5. Three Teammates. Three basketball players who rode along with Cousin on the night of the murders--Donald Mathieu Jr., Michael Doss and James Smith--were subpoenaed and waiting in the hall outside the courtroom during one of the last days of the trial. The boys were ready to testify that Cousin was with them, in a car, around the time the murder was occurring somewhere else. But they vanished just as defense lawyers were about to call them. Defense lawyers later found out that the boys were taken by prosecutors to the D.A.'s office across the street. Prosecutor Bryon Berry, on the stand during hearings for a new trial, explained "because of it being hot outside and so forth, some of [the boys] were relocated to the D.A.'s office.

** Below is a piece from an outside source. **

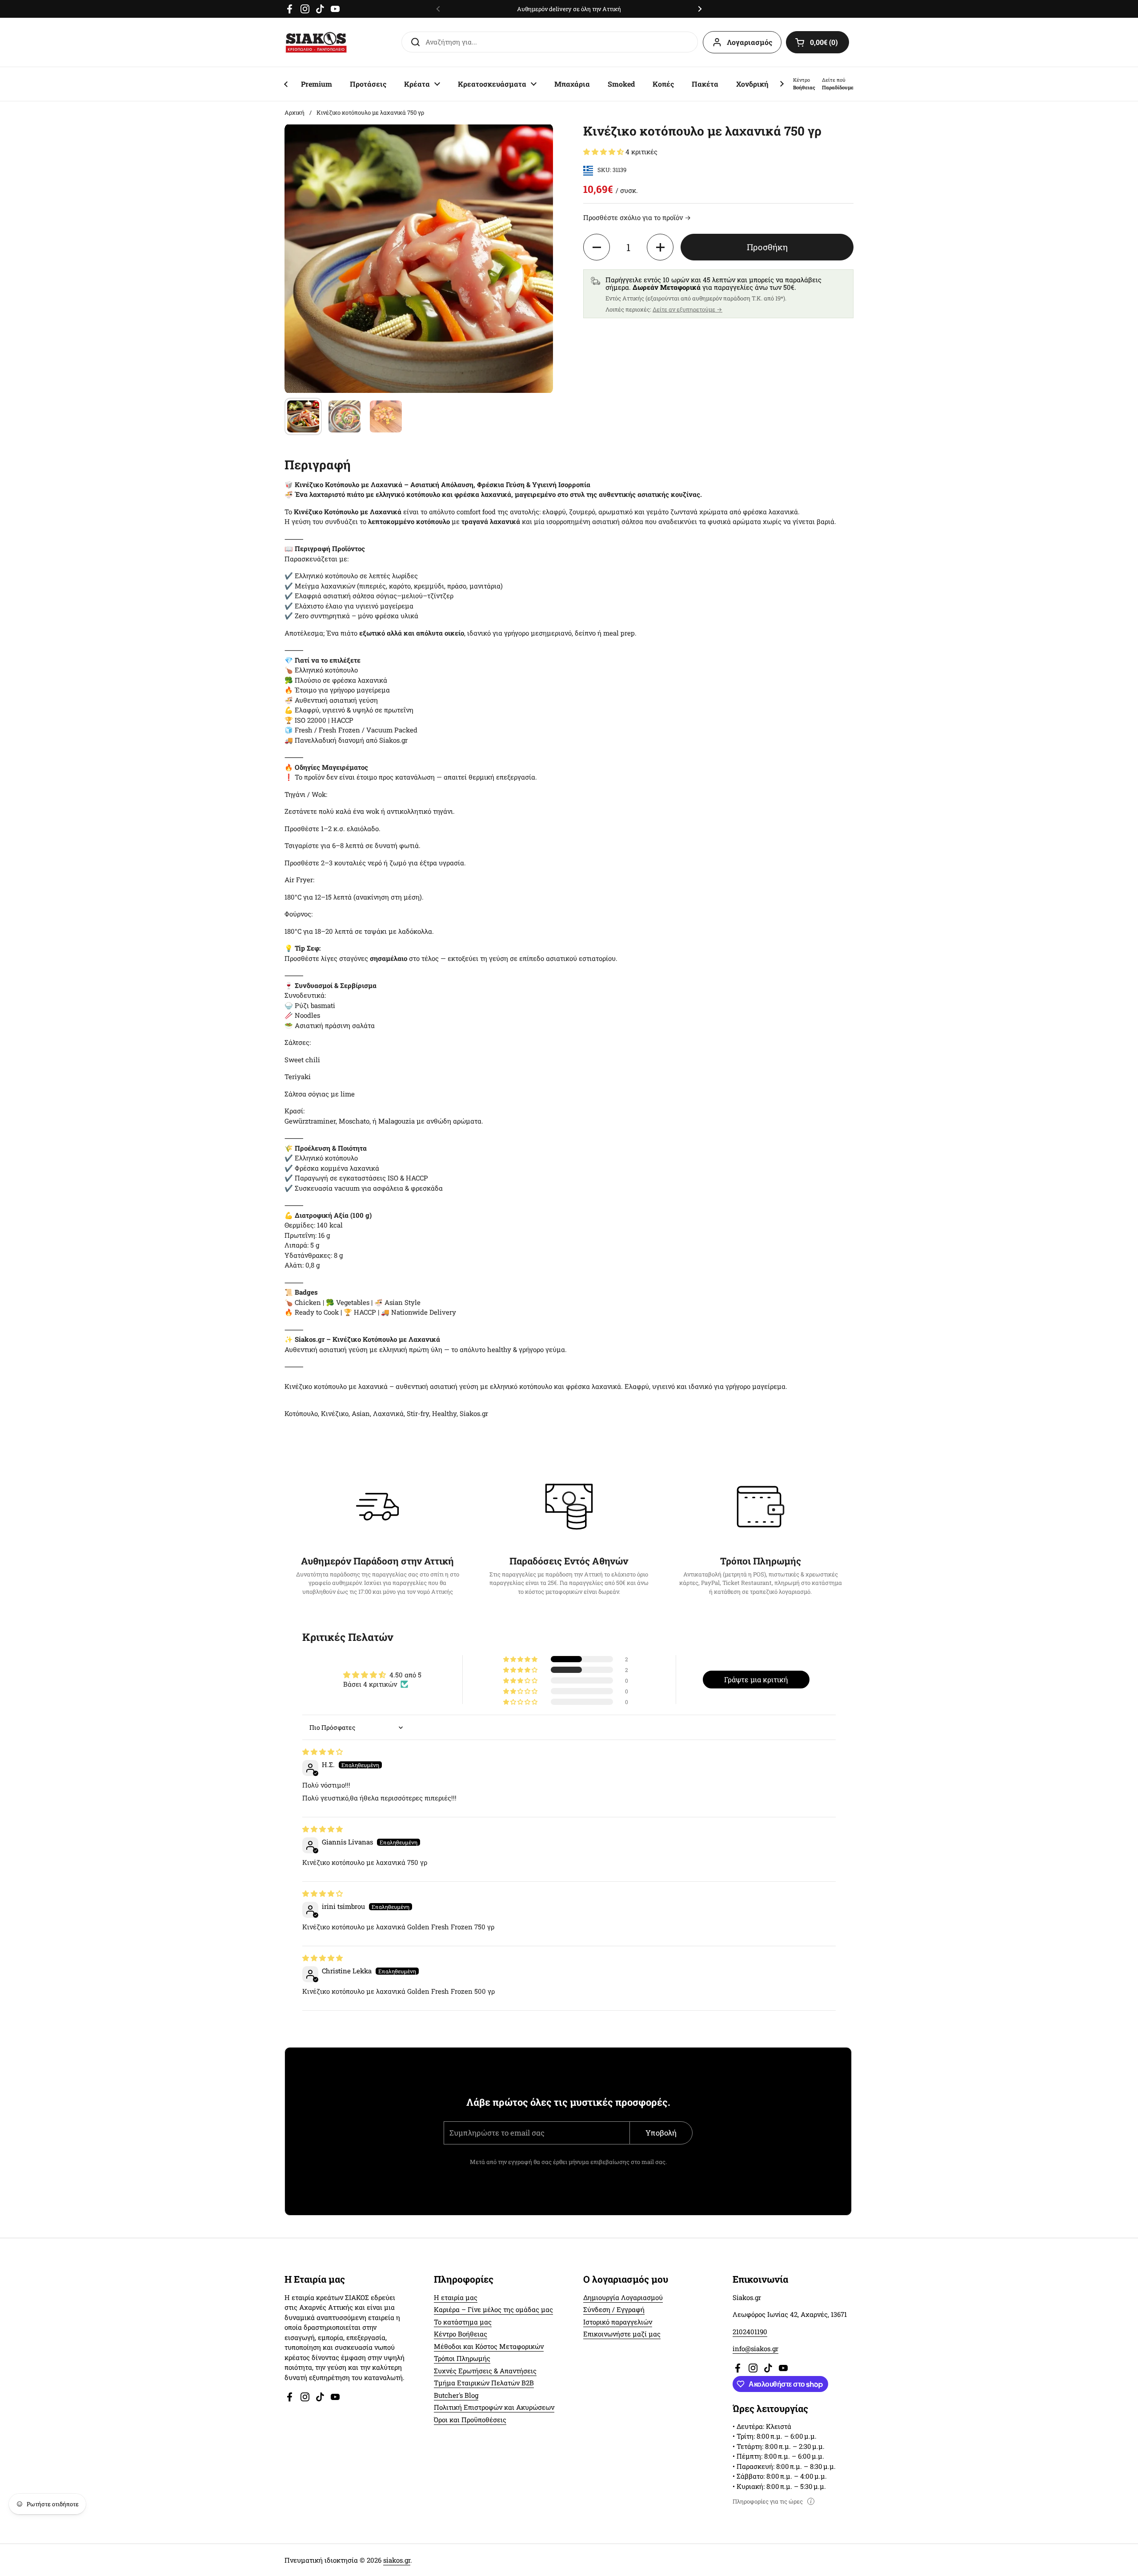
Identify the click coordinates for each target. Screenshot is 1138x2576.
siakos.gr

There's air conditioning, and it's more convenient for them to sit." One problem with that excuse: the trial took place during one of the coldest Januarys in New Orleans history.

THE PROSECUTION

Harry Connick Sr., New Orleans' district attorney and the father of actor-jazzman Harry Connick Jr., puts on a show of his own a few times a month at local jazz clubs. He croons standards like Tin Roof Blues and Up the Lazy River, sometimes threatens to put the band in jail and, as a local lawyer puts it, "shakes his booty" at the audience. It's a loose show. Some lawyers in town say Connick has been running a loose show at the office as well.